What is Advance Refunding?

Advance refunding occurs when a bond issuer, usually a municipality, invests the proceeds from the sale of new bonds in U.S. Treasurys with the intent of using the Treasurys to pay off the old bonds.

How Does Advance Refunding Work?

Let's assume interest rates have come down and City XYZ wants to refinance some outstanding municipal bonds. City XYZ doesn't issue the bonds on its own. Rather, it needs an underwriter (usually a department that is part of a much larger financial institution, such as an investment bank) to handle the logistics, compliance and administrative tasks associated with the offering.

One of these tasks is called advance refunding, whereby City XYZ invests the proceeds from the sale of the new bonds in U.S. Treasurys with the intent of using the Treasurys to pay off the old bonds. (Municipalities can't always pay off their bonds at will; sometimes restrictions in bond covenants mean they have to wait to actually send the checks out.) The underwriter purchases those Treasurys on behalf of City XYZ. This Treasury portfolio is called the escrow portfolio.

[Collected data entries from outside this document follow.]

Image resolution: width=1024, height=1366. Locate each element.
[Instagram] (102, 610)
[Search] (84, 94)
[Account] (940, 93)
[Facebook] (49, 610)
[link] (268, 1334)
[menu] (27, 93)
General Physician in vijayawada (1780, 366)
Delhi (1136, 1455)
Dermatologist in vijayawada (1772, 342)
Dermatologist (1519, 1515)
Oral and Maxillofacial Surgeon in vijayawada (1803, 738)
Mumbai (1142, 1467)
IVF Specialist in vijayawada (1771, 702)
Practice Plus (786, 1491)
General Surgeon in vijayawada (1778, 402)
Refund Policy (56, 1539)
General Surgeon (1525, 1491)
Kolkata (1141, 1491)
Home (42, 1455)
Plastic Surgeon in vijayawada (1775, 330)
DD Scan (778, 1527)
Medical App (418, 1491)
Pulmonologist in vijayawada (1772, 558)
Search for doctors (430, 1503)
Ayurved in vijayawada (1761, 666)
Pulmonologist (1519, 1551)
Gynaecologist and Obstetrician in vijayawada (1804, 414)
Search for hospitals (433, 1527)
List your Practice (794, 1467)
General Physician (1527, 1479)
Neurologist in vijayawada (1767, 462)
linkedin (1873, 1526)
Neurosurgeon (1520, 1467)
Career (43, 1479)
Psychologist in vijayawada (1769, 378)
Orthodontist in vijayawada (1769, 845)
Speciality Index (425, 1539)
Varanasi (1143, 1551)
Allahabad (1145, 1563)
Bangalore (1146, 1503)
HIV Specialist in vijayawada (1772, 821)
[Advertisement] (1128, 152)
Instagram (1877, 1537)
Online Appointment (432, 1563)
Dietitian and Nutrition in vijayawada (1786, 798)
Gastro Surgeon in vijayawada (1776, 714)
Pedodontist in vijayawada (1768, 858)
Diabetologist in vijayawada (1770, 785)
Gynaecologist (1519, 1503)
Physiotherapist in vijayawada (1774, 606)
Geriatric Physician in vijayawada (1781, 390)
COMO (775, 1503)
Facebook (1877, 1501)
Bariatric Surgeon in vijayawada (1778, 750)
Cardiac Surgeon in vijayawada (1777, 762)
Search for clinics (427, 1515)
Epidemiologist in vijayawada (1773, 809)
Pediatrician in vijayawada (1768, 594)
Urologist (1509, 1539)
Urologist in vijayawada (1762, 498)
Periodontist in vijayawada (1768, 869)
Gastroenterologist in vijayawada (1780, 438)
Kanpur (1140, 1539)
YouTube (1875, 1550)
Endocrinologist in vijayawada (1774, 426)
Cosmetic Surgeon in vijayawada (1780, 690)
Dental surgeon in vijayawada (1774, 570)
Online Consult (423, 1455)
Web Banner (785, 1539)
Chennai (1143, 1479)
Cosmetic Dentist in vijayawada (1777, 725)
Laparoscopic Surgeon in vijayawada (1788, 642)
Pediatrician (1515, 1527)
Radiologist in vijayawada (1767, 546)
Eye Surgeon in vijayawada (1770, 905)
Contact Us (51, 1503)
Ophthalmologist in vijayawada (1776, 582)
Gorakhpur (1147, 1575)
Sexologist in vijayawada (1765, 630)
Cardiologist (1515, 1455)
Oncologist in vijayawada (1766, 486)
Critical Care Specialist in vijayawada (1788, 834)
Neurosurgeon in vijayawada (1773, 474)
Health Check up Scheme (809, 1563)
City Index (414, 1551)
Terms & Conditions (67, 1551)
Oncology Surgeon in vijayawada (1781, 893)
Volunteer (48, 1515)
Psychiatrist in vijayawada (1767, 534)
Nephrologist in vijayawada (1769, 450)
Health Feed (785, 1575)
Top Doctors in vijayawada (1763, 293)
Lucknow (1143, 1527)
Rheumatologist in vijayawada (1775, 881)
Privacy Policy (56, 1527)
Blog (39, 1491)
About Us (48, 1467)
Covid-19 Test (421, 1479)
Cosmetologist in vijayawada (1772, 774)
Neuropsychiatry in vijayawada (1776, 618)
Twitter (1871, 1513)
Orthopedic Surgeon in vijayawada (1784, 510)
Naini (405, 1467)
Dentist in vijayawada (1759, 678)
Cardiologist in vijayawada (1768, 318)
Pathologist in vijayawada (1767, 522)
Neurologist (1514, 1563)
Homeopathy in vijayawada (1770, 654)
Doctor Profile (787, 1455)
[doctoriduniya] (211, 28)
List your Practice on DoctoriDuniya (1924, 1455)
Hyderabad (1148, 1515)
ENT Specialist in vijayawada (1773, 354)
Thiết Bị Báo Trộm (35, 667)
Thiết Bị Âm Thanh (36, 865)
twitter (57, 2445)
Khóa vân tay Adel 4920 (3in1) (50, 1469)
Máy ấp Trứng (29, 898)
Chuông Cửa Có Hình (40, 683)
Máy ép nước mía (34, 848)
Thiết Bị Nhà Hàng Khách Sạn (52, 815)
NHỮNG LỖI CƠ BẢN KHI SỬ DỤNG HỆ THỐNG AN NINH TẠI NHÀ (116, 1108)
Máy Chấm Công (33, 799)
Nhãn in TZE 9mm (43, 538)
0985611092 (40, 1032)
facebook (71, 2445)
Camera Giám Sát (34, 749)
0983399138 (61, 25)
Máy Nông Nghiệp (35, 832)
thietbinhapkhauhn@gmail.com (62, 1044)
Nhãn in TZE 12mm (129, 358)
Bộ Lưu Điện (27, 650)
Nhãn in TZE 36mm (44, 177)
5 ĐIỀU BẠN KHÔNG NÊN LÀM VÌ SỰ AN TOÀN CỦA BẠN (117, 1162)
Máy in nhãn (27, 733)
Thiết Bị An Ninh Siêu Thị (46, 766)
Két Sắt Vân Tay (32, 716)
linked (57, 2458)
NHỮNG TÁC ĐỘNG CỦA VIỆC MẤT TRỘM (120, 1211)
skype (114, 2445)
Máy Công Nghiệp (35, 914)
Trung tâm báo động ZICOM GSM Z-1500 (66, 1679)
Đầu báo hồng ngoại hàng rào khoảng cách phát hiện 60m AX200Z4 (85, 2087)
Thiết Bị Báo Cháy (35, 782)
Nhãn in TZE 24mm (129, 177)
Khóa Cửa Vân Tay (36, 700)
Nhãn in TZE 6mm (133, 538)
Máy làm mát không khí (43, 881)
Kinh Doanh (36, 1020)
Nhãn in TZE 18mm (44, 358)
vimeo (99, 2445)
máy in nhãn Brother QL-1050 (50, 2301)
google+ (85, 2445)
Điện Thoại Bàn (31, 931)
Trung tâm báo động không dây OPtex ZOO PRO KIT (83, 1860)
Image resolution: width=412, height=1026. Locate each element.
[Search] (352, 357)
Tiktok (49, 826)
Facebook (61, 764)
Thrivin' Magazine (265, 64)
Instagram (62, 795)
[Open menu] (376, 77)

The federal government does not tax municipalities on the interest they pay on municipal bonds. But in order to make up for the lost revenue, it does limit the yield City XYZ can earn on its portfolio of Treasurys to no more than the yield on its new municipal bonds. Given that Treasurys yield more than municipal bonds in general, this can be an issue for City XYZ and the underwriter.

Why Does Advance Refunding Matter?

Advance refunding is common but can beget yield burning, which is the illegal practice of marking up municipal and/or Treasury bonds excessively in order to complete a bond offering. In order to comply with the rule that the yield on the escrow portfolio can't exceed the yield on City XYZ's new bonds, the underwriter purchases the Treasurys on behalf of City XYZ, marks up the price wildly, and sells the Treasurys to City XYZ's escrow fund. Because the underwriter artificially raises the price of the bond, the yield goes down significantly. Thus, the underwriter illegally burns the yield down to a level that appears to comply with the federal law while making a substantial profit for itself.

Yield burning diverts money to underwriters at the expense of the U.S. Treasury, and it jeopardizes the tax-exempt status of interest paid to holders of municipal bonds (and in some cases, the municipalities) associated with the practice. The SEC has prosecuted dozens of investment banks and financial institutions for this practice and has levied hundreds of millions of dollars in fines against them.